Charlie, who has limited verbal abilities and was diagnosed with autism at age 3, had difficulty understanding the importance of wearing masks and social distancing. 

In addition to having her church’s support, Butler also found solace in another program for special needs young adults called Hangout One Happy Place. The nonprofit organization in Nassau County was founded in February of 2019 to provide an inclusive environment that allows young adults with special needs to create their own hands-on curriculums and do recreational activities together. 

However, she said it took many long weeks to find the program because many similar programs were shut down and not offering virtual services during the pandemic. 

Butler said for her and many other parents who found Hangout One Happy Place, finding such a program during the pandemic to meet the needs of their special needs children was no easy feat.

"There are possibly many parents in the world who struggled the same or might still be searching for any program to meet their special needs children’s needs, especially a Christian-based program.” 

“The pandemic caused Charlie’s volunteer jobs to shut down and his college class and day program became remote. And Charlie began to miss having in-person contact with his peers at church and school and he was left feeling isolated,” Butler said. 

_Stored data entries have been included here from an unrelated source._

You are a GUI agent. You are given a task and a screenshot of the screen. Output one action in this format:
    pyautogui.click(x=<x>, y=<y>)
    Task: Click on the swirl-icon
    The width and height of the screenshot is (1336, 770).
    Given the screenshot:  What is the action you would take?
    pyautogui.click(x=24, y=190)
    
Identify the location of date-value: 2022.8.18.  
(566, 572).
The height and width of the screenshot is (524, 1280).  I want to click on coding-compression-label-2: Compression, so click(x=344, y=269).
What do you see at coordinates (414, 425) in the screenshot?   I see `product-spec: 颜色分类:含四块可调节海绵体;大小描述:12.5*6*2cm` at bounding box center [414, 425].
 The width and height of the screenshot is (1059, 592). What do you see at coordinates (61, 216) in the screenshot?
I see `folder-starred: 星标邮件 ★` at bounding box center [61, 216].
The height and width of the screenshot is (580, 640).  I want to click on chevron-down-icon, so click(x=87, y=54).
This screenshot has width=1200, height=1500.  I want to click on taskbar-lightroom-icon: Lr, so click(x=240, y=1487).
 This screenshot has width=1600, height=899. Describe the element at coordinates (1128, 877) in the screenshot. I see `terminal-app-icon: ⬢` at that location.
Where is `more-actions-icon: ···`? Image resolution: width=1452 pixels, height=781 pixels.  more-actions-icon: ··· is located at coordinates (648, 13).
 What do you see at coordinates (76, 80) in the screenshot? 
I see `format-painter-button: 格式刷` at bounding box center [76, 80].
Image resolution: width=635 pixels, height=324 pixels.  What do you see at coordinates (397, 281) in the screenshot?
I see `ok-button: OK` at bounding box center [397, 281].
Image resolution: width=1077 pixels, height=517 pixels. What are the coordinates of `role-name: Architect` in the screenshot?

“The program Hangout One Happy Place changed Charlie’s life because he got to have social and emotional interactions with peers again during a really tough time.”

The founder of the program, Baldwin resident Angela Lucas, 53, has worked with special needs children for 15 years in various roles in the Baldwin School District. 

Although her nonprofit is secular, Lucas, who is Catholic, said she does not discourage the concept of parents establishing religion in the lives of their special needs children. 

“It depends on the child because some special needs children are not able to fully understand religion because they are unable to speak, but clients like Charlie are verbal,” she said. “Faith definitely has an impact on everyone. And just because someone is special needs, does not mean they shouldn’t have access to a form of religion.”